This matrix is a companion matrix and completely characterizes the data-relevant spectral properties of A. In addition, the retransformed matrix \(Z C Z^+ \in \mathbb {R}^{n \times n}\) inherits many algebraic properties, in particular, the minimization property, as the following theorem shows.

Theorem 1

For linearly independent data \(x_0,\dots ,x_m \in \mathbb {R}^n\) with \(Z = \begin{bmatrix} x_0&\dots&x_m \end{bmatrix} \in \mathbb {R}^{n \times m+1}\), the low-dimensional representation \(C = Z^+ A Z \in \mathbb {R}^{m+1 \times m+1}\) to a matrix \(A \in \mathbb {R}^{n \times n}\) satisfying \(AX=Y\) has the following properties:

  1. (a)

    The low-dimensional representation C is a companion matrix

    $$\begin{aligned} C = \left[ \begin{array}{c|c} \begin{matrix} 0^T \\ I_m \end{matrix}&\tilde{c} \end{array}\right] = \begin{bmatrix} 0^T &{} c_0 \\ I_m &{} c \end{bmatrix} \end{aligned}$$

    and the related vector \(\tilde{c}\) satisfies

    $$\begin{aligned} \tilde{c} = \begin{pmatrix} c_0 \\ c \end{pmatrix} = Z^+ A x_m \in \mathbb {R}^{m+1}. \end{aligned}$$
  2. (b)

    An eigenvalue \(\lambda \) of the matrix C with eigenvector \(\tilde{v}\) is also an eigenvalue of A with corresponding eigenvector \(v = Z \tilde{v}\), if \(A v \in \text {span}(x_0,\dots ,x_m)\).

  3. (c)

    An eigenvalue \(\lambda \ne 0\) of the matrix A with eigenvector v is also an eigenvalue of C with corresponding eigenvector \(\tilde{v} = Z^+v\), if \(v \in \text {span}(x_0,\dots ,x_m)\).

  4. (d)

    The retransformed matrix \(ZCZ^+ \in \mathbb {R}^{n \times n}\) satisfies the equation \((ZCZ^+)X = Y\).

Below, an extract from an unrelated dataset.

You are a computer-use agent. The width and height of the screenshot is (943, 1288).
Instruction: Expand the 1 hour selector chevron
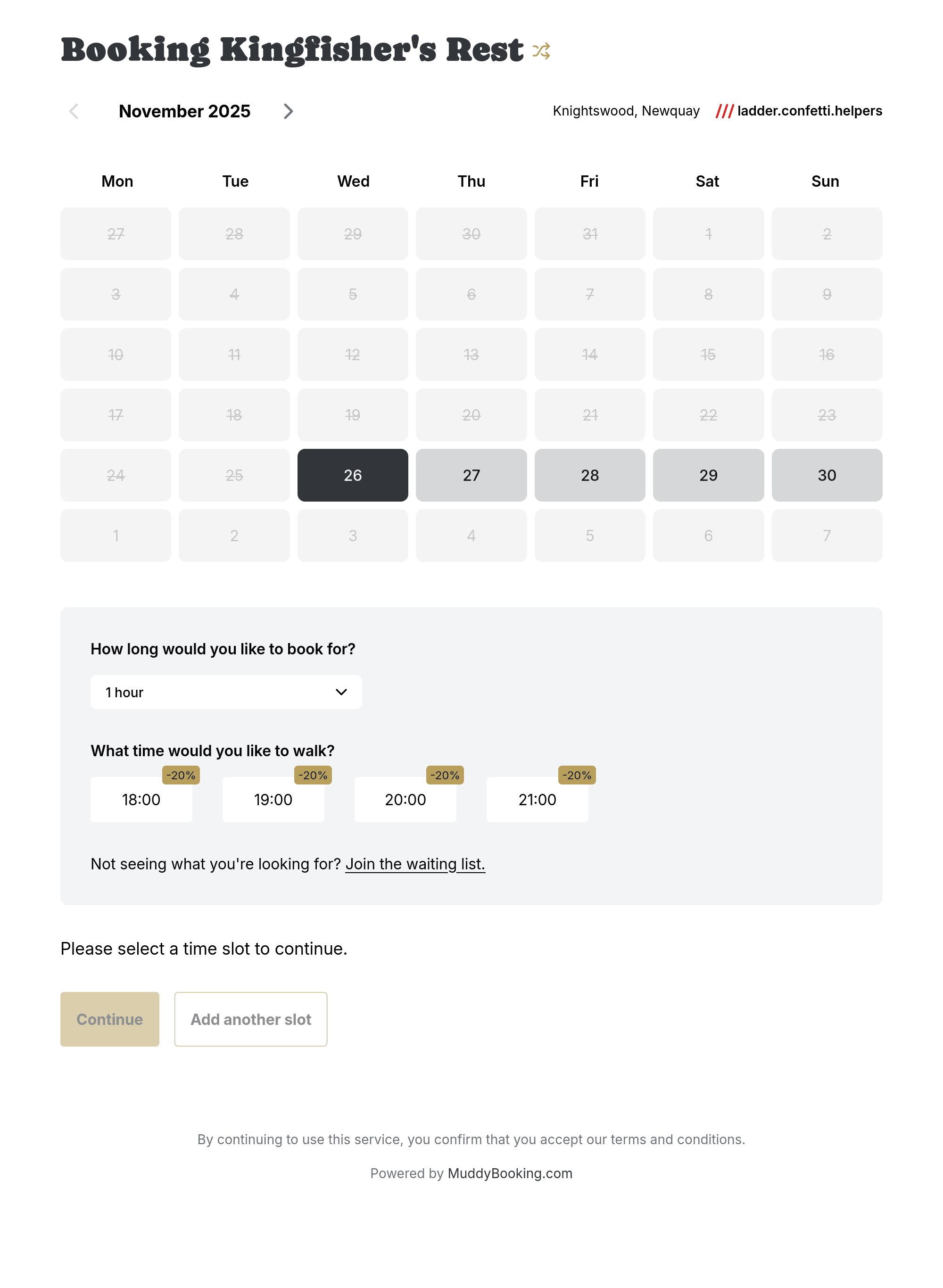click(x=341, y=692)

(a) The following calculation shows that C is a companion matrix:

$$\begin{aligned} C = Z^+ A Z = Z^+ \begin{bmatrix} Y&Ax_m \end{bmatrix} = \begin{bmatrix} 0^T &{} c_0 \\ I_m &{} c \end{bmatrix}, \end{aligned}$$

where \(c_0 \in \mathbb {R}\) and \(c \in \mathbb {R}^m\) are values that satisfy

$$\begin{aligned} \tilde{c} =\begin{pmatrix} c_0 \\ c \end{pmatrix} = Z^+ A x_m \in \mathbb {R}^{m+1}. \end{aligned}$$

(b) Let \(\lambda \) be an eigenvalue of the matrix C with eigenvector \(\tilde{v}\). Then, the nonzero vector \(v = Z \tilde{v}\) (as Z has linearly independent columns) satisfies the following equation

$$\begin{aligned} A v = Z Z^+ A v = Z Z^+ A Z \tilde{v} = Z C \tilde{v} = \lambda Z \tilde{v} = \lambda v, \end{aligned}$$

where we have used that \(ZZ^+\) is the projection onto the image of Z.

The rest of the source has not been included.